Activité: Poursuivez, s'il vous plaît, le texte sur la situation de M. Vincent Lambert à la suite de sa dernière phrase.

Extrait du document:
☆ ☆ ☆

Décrypter sans concessions ce qui s’est passé

Mes deux suggestions qui n’ont fait l’objet d’aucune suite, intervenaient probablement à mauvais escient, ou alors elles contrariaient des positionnements et des stratégies rétifs à toute forme d’atermoiement. Comme s’il y avait urgence à conclure, et que les recours juridiques ayant été épuisés rien ne devait plus faire obstacle à la seule décision qui s’imposait. Certaines considérations ont néanmoins entravé – à la stupéfaction de nombreux observateurs ce qui en soi interroge – un processus qui devait bénéficier de la torpeur estivale et permettre, à la rentrée, de reprendre le cours des choses, de conclure la discussion parlementaire de la loi relative à la fin de vie comme si rien ne s’était passé. L’assistance médicalisée en fin de vie, au cœur d’une législation qui vise à reconnaître de « nouveaux droits » à la personne malade au terme de son existence, n’est certainement pas le recours adapté aux personnes qui, comme M. Vincent Lambert, n’ont pas anticipé une situation et une décision en soi inconcevable. Se refuser ainsi de circonscrire la situation de M. Vincent Lambert aux controverses que l’on a connu à propos de son droit ou non à la vie, et plus encore aux conditions de sa mort, me semble constituer l’étape attendue. Elle nous permet de poser autrement les enjeux démocratiques de la place parmi nous de personnes affectées par un handicap si profond que l’on s’interroge parfois sur la réalité même (voire la justification…) de leur existence.

☆ ☆ ☆

Données fournies:
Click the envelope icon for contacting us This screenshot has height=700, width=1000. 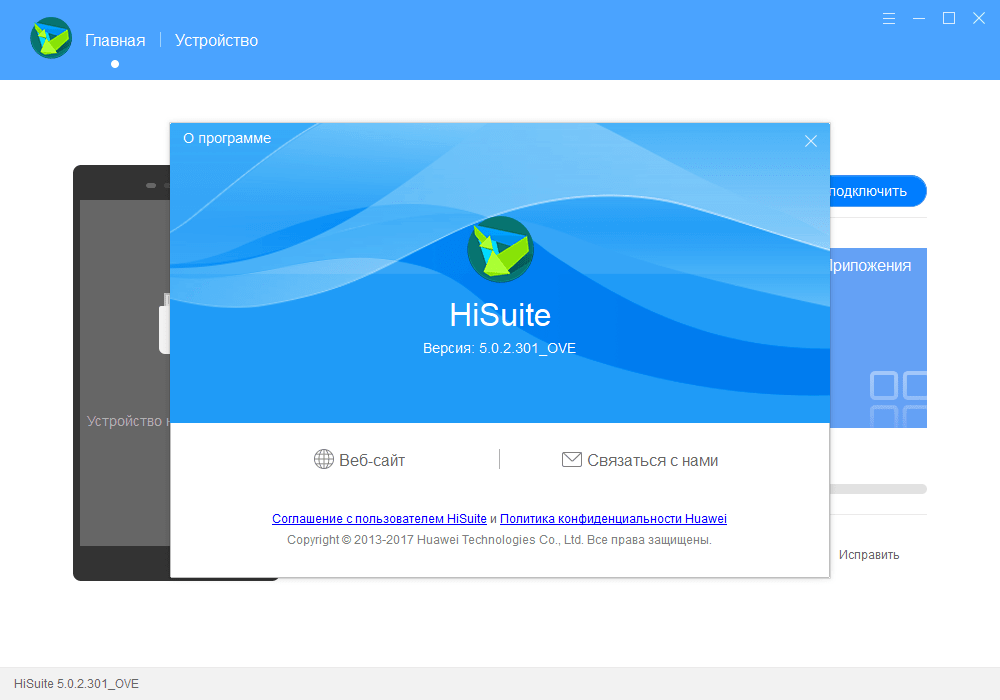[x=572, y=460]
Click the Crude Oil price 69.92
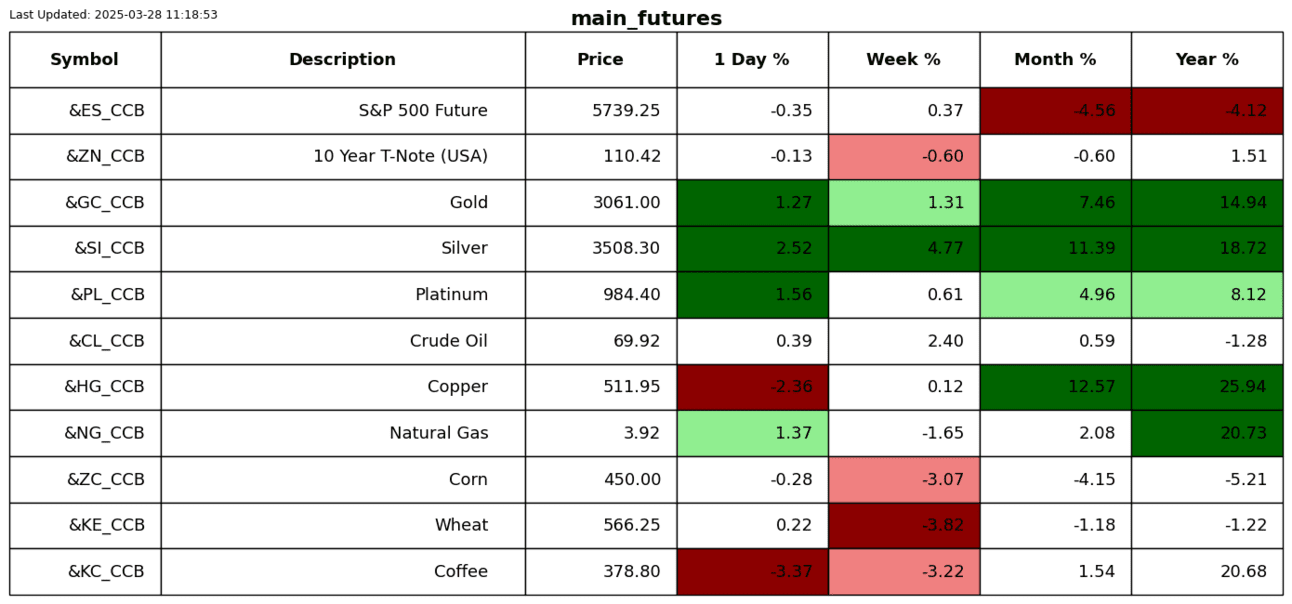 [636, 341]
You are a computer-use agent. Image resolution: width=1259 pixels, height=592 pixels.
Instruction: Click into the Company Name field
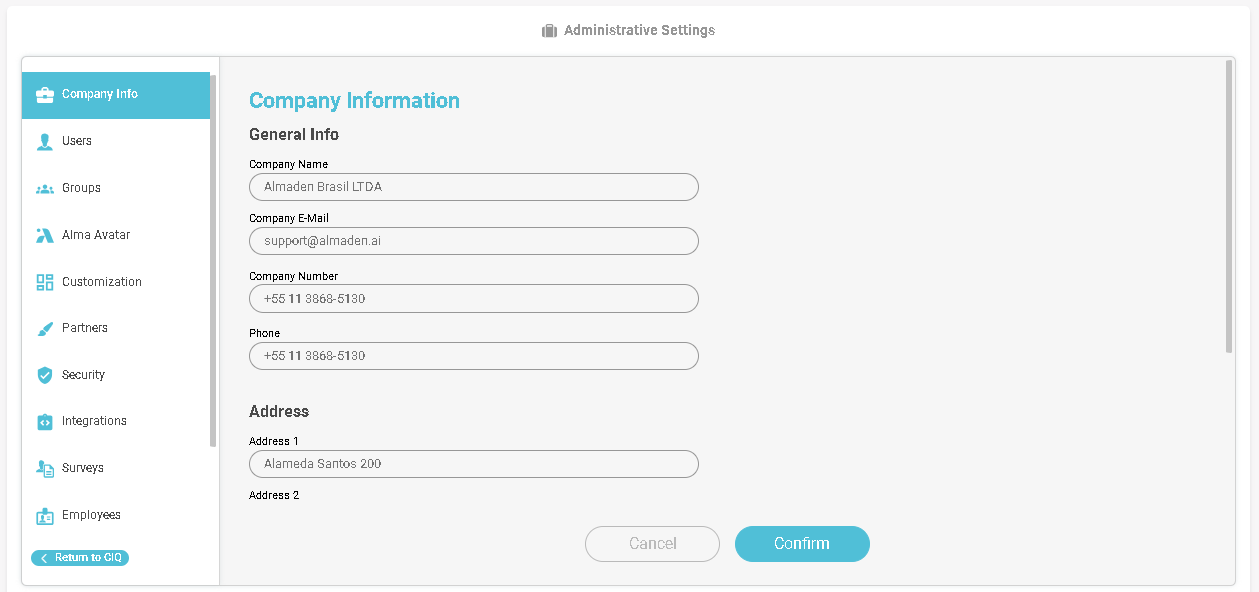[473, 187]
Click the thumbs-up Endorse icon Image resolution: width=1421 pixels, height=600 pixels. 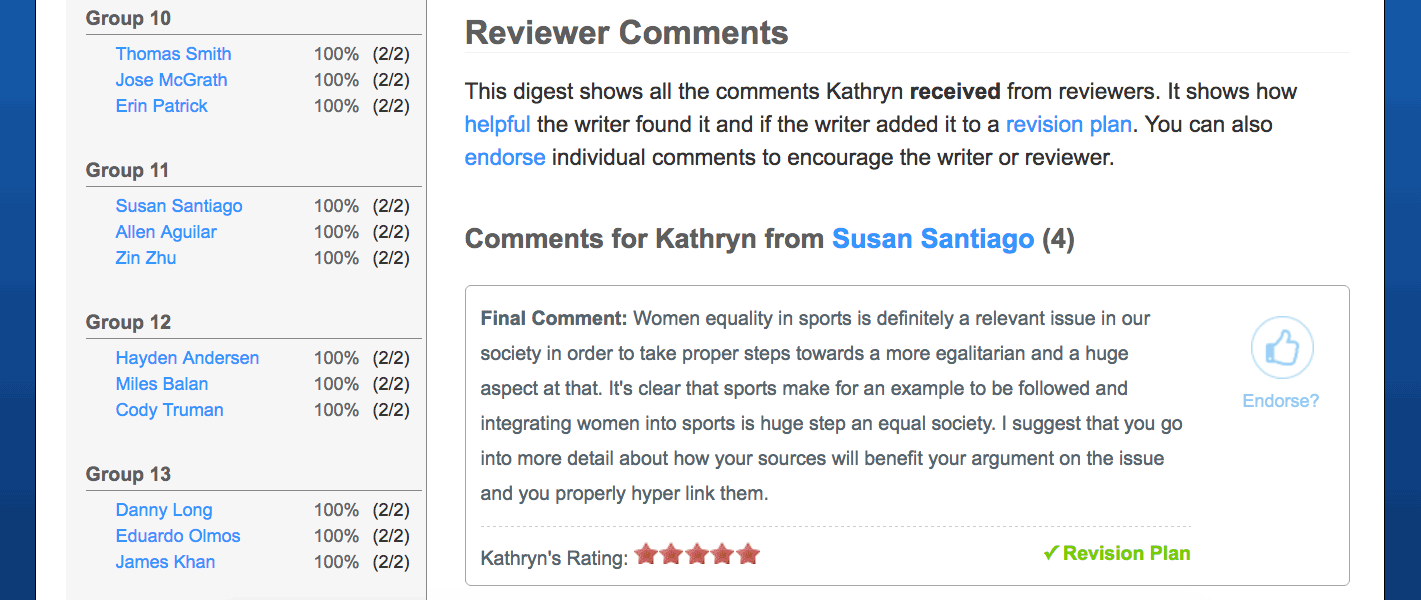coord(1281,348)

☆ ☆ ☆

Résultat:
Désormais il nous faudra décrypter sans concessions ce qui s’est passé au CHU de Reims pour aboutir à cette situation chaotique. Il ne s’agit pas de mettre en cause des personnes dignes de notre respect, mais de comprendre un cumul de dysfonctionnements dont on peut craindre qu’ils interviennent également dans d’autres espaces du soin : ils ne suscitent pas, pour ce qui les concerne, la réactivité d’une famille que je refuse de caricaturer dans les positions, elles aussi respectables, qu’elle défend. De même je réprouve la mise en cause a priori de toute position qui serait réfractaire aux courants de pensées dominants qui s’érigent en censeurs et s’estiment détenteurs d’une vérité, voire d’une compétence, qui légitimerait leurs positions plus idéologiques qu’on ne le pense. En démocratie chacun doit être reconnu dans un point de vue argumenté, soucieux du bien commun. Je rends hommage à la qualité de l’arbitrage du Conseil d’État qui a permis, dans le cadre d’une instruction remarquable, de comprendre la complexité de circonstances humaines si délicates et complexes qu’elles imposent des approches attentionnés, rigoureuses et d’une extrême prudence. Je souhaite adresser, comme je l’ai déjà fait, un message de compassion à la famille de M. Vincent Lambert dont je comprends le cheminement qu’il lui revient d’assumer aujourd’hui afin de ne tenir compte que de ce que serait le bien-être et le choix profond de cette personne trop souvent négligée dans nos débats. Enfin, je tiens à rendre hommage à celles et ceux qui, confrontés au handicap, à la maladie, aux détresses humaines et sociales consécutives aux situations de vulnérabilité et de dépendance demeurent attachés aux valeurs de notre démocratie, y compris lorsqu’elles peuvent leur apparaître défaillantes au regard de leurs véritables urgences. J’estime que nos obligations de démocrates justifient que notre société se mobilise à leurs côté, les soutiennent dans la dignité de leur existence et ne s’en remette pas à des procédures médico-légales voire administratives pour les accompagner jusqu’au terme de leur existence.